Spadafora había dedicado su vida a luchar contra regímenes autoritarios. Combatió en Guinea-Bissau, junto a Amílcar Cabral por la independencia africana, apoyó movimientos revolucionarios en Nicaragua y denunció con fuerza los abusos del narcotráfico y la corrupción que se entrelazan con la dictadura de Manuel Antonio Noriega. Su voz era incómoda, porque hablaba claro, sin miedo, y porque señalaba lo que muchos preferían callar.
El secuestro y asesinato de Spadafora, cuyo cuerpo apareció decapitado, estremeció a la sociedad panameña y a la comunidad internacional. Era un mensaje brutal: el poder no toleraba disidencias.

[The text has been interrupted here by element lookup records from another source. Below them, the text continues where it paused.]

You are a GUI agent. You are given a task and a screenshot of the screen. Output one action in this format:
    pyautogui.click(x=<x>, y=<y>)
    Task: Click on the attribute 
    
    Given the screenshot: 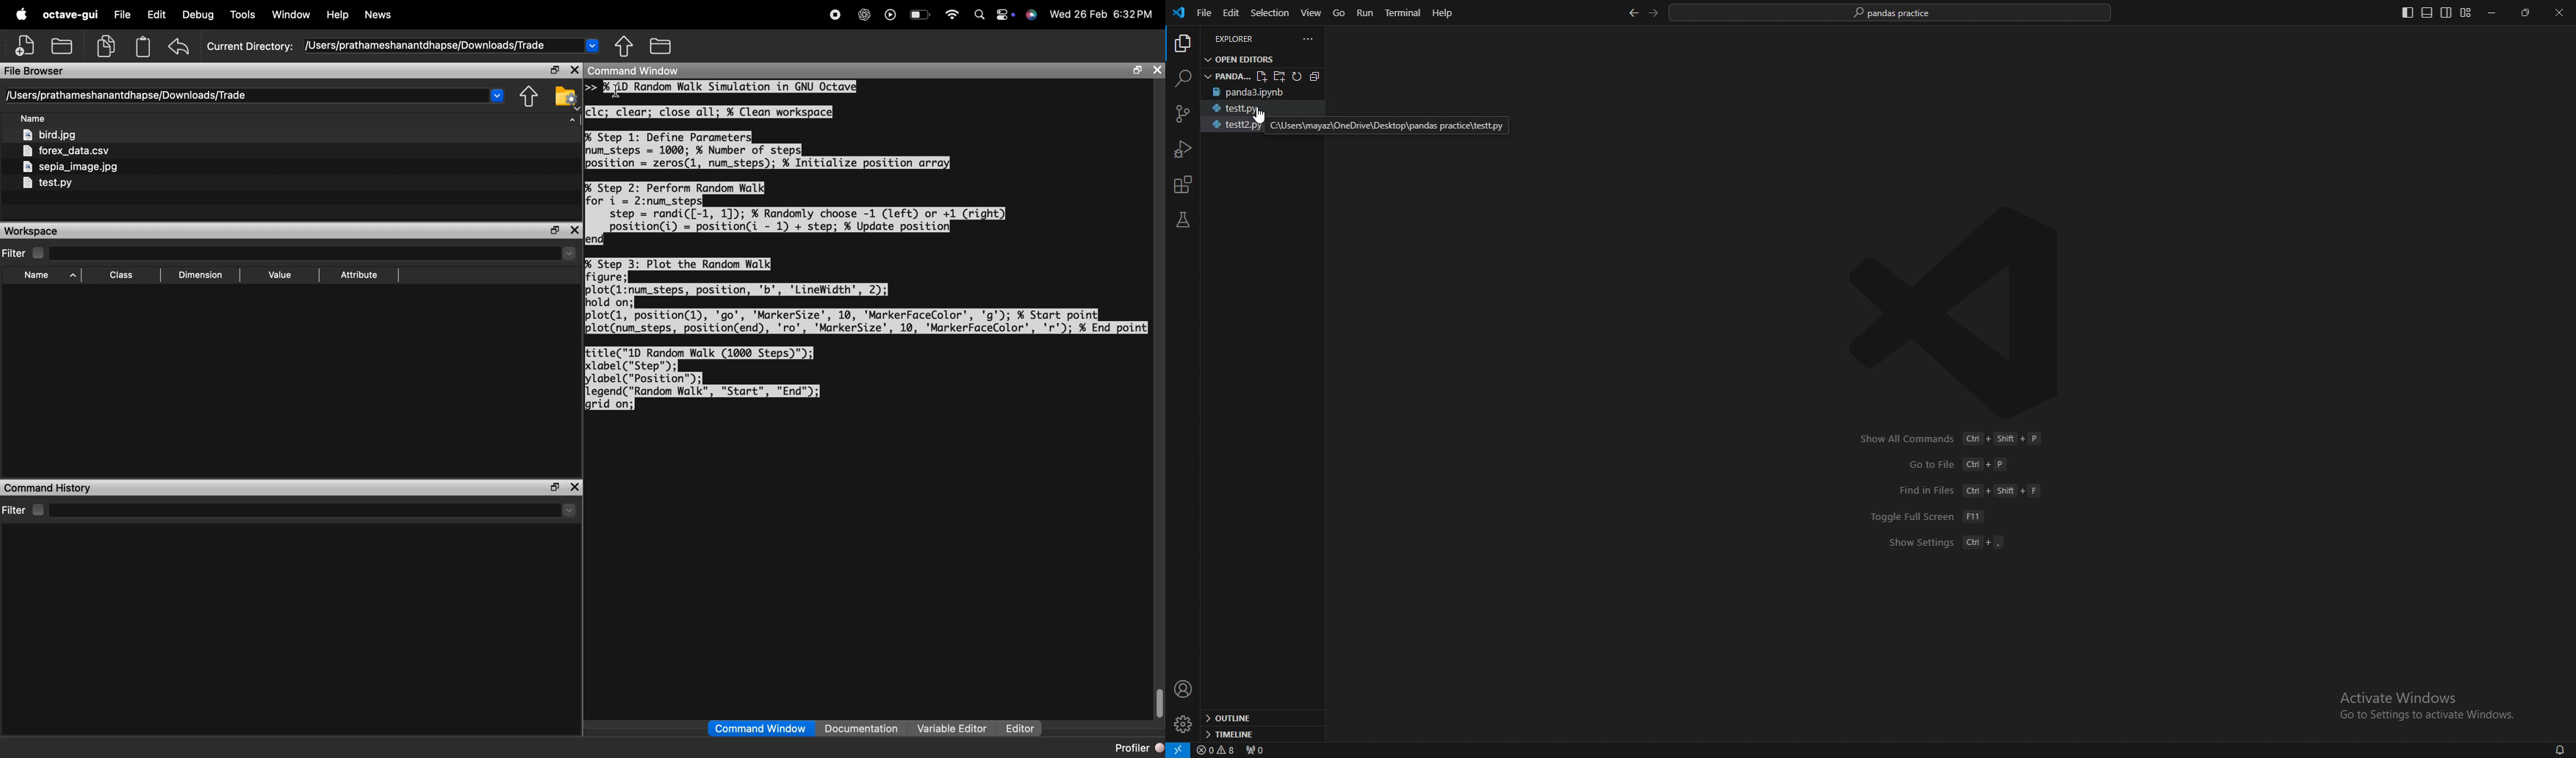 What is the action you would take?
    pyautogui.click(x=362, y=275)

El efecto fue el contrario. Su muerte se convirtió en símbolo de resistencia y en motor para quienes buscaban poner fin a la dictadura. A cuatro décadas de aquel crimen, la figura de Spadafora sigue siendo un referente ético. Su valentía, lejos de apagarse, se ha transformado en memoria colectiva. Recordarlo es también reconocer que la democracia se construye con sacrificios, y que el precio de la libertad en Panamá tuvo nombres y rostros concretos.
Hugo Spadafora no pudo ser silenciado del todo. Su vida y su trágico final continúan recordando que la verdad, aunque intenten cortarle la cabeza, siempre encuentra la manera de hablar.